Fighting Maternal Mortality

Around 800 women in the world die from pregnancy or childbirth-related complications every day. In Mongolia, one in five maternal deaths occurs as a result of preeclampsia/eclampsia, a condition combining high blood pressure with protein in the urine, or eclampsia, the onset of convulsions. Women who have survived this condition during pregnancy have twice the risk of developing cardiovascular disease later in life. Through her research, Enkhmaa Davaasambuu is working hard to reduce the unacceptably high mortality rate in mother and child.

DiscovHER - Please explain how your research can potentially improve the quality of women’s health.

Enkhmaa Davaasambuu - The overall purpose of the project I am working on is to study why some women have a greater risk of having complications during pregnancy compared to others. Preeclampsia, characterized by new onset hypertension and proteinuria, has a 5% occurance rate in the US and up to 15% in Mongolia. Endothelial dysfunction is a risk factor for both hypertension and preeclampsia. The aim of the study is to assess vascular function in postpartum women with a history of preeclampsia, gestational hypertension or normotensive pregnancy in Mongolia. A better understanding of the timing and nature of cardiovascular disease risk as it emerges after hypertensive pregnancy will permit novel screening and prevention protocols tailored to a young woman’s personal cardiovascular disease risk profile.
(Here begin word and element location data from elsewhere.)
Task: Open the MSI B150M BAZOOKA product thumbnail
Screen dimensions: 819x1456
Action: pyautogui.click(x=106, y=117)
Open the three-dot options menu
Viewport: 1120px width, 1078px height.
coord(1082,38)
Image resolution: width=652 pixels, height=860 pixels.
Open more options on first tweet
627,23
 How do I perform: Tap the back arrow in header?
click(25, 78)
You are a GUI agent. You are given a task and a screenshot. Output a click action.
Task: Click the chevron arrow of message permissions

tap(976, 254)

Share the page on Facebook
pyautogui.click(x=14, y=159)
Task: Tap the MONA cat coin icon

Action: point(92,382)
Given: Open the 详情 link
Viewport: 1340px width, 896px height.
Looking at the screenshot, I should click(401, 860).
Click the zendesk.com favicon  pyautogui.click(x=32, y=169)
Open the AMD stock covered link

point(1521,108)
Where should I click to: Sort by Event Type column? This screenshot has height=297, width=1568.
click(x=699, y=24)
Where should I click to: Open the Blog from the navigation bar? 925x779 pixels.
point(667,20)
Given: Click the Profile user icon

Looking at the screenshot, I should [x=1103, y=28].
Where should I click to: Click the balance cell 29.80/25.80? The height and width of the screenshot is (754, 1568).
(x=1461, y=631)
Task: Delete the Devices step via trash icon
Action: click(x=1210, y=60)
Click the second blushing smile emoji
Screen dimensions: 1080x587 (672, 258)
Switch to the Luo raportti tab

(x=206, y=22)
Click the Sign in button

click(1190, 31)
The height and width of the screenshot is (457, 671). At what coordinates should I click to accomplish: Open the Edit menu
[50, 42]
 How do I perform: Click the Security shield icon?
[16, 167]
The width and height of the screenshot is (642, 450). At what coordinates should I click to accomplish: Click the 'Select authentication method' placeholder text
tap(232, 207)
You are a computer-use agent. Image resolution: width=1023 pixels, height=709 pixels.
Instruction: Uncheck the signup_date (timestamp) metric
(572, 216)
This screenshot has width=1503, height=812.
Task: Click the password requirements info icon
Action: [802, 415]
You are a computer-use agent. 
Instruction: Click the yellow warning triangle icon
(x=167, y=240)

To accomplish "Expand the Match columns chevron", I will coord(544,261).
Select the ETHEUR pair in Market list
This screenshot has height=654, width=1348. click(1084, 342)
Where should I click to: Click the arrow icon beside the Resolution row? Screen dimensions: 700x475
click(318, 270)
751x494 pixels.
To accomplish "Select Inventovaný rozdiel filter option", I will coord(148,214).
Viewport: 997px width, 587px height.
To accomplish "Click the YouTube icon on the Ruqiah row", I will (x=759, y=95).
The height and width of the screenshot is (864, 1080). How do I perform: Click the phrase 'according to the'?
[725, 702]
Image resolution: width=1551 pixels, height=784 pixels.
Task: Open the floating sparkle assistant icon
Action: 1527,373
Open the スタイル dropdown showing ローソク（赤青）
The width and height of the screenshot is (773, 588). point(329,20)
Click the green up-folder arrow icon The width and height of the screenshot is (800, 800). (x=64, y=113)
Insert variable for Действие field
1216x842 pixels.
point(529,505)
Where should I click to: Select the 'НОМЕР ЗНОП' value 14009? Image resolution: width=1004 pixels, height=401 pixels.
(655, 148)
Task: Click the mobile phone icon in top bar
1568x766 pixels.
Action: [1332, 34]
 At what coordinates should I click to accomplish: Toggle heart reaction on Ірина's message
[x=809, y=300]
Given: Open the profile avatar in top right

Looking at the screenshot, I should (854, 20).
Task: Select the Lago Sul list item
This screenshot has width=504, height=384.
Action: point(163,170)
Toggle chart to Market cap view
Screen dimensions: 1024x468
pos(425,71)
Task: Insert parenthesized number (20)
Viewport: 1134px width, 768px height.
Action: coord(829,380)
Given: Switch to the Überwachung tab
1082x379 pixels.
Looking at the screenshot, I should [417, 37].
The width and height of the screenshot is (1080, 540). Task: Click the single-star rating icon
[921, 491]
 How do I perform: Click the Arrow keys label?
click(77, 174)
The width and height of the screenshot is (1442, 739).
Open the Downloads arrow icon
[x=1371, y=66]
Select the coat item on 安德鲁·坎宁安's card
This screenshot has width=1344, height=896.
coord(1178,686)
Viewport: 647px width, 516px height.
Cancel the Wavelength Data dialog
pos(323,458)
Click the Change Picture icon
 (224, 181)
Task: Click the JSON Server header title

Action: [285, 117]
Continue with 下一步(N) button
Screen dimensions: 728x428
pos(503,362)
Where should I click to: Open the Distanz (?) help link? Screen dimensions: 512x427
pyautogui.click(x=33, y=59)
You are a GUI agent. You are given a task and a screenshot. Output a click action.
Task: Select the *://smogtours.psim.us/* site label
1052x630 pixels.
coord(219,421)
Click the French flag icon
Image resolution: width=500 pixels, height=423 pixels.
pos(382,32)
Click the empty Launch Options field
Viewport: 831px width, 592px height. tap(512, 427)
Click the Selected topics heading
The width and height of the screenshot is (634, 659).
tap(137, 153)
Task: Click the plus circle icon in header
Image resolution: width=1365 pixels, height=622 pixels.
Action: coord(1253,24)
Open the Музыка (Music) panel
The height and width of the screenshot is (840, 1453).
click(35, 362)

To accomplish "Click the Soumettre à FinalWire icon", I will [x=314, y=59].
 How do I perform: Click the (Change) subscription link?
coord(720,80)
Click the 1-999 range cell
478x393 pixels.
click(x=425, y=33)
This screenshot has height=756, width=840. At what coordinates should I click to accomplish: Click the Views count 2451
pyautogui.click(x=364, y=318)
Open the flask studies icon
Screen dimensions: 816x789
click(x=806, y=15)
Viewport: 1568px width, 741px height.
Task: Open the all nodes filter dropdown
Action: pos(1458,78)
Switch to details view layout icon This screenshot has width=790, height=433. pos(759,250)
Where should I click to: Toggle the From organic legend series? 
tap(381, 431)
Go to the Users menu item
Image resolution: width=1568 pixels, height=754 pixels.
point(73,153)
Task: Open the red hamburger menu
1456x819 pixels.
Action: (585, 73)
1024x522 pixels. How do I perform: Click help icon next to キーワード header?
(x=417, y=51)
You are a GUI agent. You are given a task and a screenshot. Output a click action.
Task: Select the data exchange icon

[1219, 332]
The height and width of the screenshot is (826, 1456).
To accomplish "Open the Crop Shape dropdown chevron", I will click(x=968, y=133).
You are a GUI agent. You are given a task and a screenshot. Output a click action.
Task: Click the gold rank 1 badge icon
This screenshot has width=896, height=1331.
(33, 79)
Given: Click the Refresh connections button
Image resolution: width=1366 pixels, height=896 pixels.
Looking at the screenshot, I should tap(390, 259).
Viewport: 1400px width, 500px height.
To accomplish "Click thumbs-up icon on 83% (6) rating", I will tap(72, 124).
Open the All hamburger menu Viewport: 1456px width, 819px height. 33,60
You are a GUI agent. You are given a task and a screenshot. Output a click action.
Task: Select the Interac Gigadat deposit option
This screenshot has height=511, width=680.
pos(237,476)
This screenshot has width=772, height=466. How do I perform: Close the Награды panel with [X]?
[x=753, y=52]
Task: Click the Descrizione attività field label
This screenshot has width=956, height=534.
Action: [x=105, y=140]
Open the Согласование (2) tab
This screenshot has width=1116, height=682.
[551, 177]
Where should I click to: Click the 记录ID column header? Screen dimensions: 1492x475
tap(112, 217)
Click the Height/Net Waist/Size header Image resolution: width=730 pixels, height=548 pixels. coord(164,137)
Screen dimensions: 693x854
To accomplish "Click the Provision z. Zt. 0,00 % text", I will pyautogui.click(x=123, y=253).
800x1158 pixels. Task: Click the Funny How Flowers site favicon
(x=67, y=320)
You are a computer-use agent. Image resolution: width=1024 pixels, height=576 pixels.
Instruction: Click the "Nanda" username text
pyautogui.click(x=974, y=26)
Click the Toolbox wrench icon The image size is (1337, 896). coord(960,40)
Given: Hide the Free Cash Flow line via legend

D/H - What does this fellowship mean to you?

ED - This fellowship program enables me to gain more knowledge and practice in a center that is dedicated to providing screening, diagnostic and treatment options for women with, or at risk of heart disease, and to discover novel preventive and therapeutic strategies for women. The center where I am going to do training has a vascular biology laboratory with many research studies on micro vascular endothelial function. This program will broaden my knowledge both as a researcher and a clinician.


D/H - What field of study most interests you?

ED - As a specialist in reproductive health, I am really interested in stem cell research and therapy. It is extraordinarily promising that stem cells, especially embryonic stem cells, can generate to any kind of cell. By generating the right guideline, we can cure many life-threatening diseases. There are ethical dilemmas in stem cell research but I hope that someday we can find a best way to use these cells in medical practice.


D/H - Can you share any challenges you have faced during your career?

ED - The challenge I experienced while getting my PhD was studying in a foreign country without knowing the language, and experiencing educational and cultural differences on top of new research work. The first year was especially challenging for me. Developing open, honest communications with my mentors and other students helped me to overcome those challenges.


D/H - Do you think there are certain challenges unique to women in science?

ED - If we want to attract the best and brightest minds into the fields that will move us forward, we can no longer look to only half of the population. There is a Mongolian movie about a woman zoologist, who dresses up as a man in order to get a job. Later, her employer is ashamed of himself after discovering her being a woman. Although this is fiction that was made more than 4 decades ago, it accurately describes real life and challenges women experience in science, that exist even nowadays.